LightGBM icon indicating copy to clipboard operation
LightGBM copied to clipboard

Support select a subset of features from a constructed dataset

Open EdmondElephant opened this issue 2 years ago • 2 comments

Summary

Support select a subset of features from a constructed dataset.

lgb.Dataset.subset(used_indices: List[int], used_columns: List[str]=None, params=None) -> lgb.Dataset

Motivation

The Dataset object of LightGBM is awesome because it's super memory-efficient.

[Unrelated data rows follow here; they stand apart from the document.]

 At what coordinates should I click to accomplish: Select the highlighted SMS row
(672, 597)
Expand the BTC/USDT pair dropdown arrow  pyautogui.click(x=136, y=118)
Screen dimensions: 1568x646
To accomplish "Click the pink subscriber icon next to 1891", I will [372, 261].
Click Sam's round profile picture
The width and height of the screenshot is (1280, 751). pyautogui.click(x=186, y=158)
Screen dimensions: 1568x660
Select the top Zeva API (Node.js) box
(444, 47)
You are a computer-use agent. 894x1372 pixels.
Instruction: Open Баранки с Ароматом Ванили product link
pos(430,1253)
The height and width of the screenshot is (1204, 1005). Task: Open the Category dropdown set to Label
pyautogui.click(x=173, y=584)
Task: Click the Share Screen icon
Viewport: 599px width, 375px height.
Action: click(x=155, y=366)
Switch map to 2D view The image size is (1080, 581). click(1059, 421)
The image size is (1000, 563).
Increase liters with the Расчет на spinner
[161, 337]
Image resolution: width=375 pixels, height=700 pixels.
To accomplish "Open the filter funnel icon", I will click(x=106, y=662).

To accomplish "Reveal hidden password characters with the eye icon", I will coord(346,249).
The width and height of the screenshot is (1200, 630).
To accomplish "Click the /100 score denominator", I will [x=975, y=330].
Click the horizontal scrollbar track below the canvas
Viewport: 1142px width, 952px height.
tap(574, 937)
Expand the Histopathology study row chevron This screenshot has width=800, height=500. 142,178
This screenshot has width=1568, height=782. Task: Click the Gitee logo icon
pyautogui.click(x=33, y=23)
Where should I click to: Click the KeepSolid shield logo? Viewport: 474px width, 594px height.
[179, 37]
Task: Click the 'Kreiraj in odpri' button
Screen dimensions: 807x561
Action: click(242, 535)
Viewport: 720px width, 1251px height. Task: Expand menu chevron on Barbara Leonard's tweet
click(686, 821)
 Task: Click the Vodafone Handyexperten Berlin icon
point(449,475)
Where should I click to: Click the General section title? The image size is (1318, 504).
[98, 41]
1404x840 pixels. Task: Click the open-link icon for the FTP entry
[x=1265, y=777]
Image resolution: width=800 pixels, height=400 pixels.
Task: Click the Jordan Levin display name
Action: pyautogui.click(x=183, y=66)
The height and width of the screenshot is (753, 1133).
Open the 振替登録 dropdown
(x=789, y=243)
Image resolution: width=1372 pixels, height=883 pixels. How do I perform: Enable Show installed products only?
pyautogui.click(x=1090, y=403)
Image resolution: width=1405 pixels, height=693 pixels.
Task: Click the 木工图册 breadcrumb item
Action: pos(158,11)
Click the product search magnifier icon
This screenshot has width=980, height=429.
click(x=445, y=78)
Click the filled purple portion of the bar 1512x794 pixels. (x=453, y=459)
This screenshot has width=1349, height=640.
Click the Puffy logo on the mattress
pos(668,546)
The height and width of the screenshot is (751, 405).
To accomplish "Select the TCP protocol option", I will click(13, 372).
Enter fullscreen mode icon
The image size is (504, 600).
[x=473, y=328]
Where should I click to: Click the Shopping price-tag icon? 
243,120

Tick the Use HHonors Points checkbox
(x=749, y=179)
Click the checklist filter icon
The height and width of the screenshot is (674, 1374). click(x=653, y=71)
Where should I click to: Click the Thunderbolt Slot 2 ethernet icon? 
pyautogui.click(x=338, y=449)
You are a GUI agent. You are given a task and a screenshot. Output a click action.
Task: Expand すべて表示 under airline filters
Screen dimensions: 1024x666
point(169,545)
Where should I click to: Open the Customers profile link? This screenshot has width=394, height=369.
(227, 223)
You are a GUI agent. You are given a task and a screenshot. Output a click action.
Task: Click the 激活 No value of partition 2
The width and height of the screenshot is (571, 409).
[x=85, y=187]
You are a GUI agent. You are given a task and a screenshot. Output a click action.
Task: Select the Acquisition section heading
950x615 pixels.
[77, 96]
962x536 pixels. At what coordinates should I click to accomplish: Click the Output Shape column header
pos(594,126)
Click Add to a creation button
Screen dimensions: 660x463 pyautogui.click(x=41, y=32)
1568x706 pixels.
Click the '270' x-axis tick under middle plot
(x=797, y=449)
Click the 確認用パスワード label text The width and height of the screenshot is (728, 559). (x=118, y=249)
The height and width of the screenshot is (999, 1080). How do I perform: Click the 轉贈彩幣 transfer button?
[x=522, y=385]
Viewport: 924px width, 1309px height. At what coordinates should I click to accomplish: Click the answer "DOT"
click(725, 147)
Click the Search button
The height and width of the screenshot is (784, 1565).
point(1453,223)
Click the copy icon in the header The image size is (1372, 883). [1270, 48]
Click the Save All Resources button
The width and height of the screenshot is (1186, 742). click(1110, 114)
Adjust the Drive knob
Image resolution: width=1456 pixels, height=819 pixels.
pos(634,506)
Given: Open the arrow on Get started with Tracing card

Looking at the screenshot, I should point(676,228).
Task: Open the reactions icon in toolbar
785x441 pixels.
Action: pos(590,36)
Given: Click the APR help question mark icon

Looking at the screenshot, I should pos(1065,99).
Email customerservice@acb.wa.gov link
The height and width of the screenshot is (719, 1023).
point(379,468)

So I build a workflow around the Dataset like this:

  1. Construct Dataset from a huge dataframe with many features, via the lgb.Sequence API.
  2. Train a LightGBM model on the Dataset, and select the top features from the huge dataframe.
  3. Construct another Dataset on the selected dataframe.
  4. Train a LightGBM model on the selected Dataset.

However, the step 2 and 3 require many I/O operations and become the bottleneck in my experiments, so I wonder if we can directly select a subset of features from a constructed dataset. If we have that API, the above workflow will be:

  1. Construct Dataset from a huge dataframe via the lgb.Sequence API.
  2. Train a LightGBM model on the Dataset, then select the top features from the Dataset directly and construct a new smaller Dataset.
  3. Train a LightGBM model on the selected Dataset.

Description

I think this feature selection demand is common on handling huge number of features after a dataset is constructed. In my case, because the dataframe is too large to live in the RAM, it takes a long time to select the raw dataframe (~30 min) and reconstruct another dataset from it (~30 min), while the final training only takes about 20 min.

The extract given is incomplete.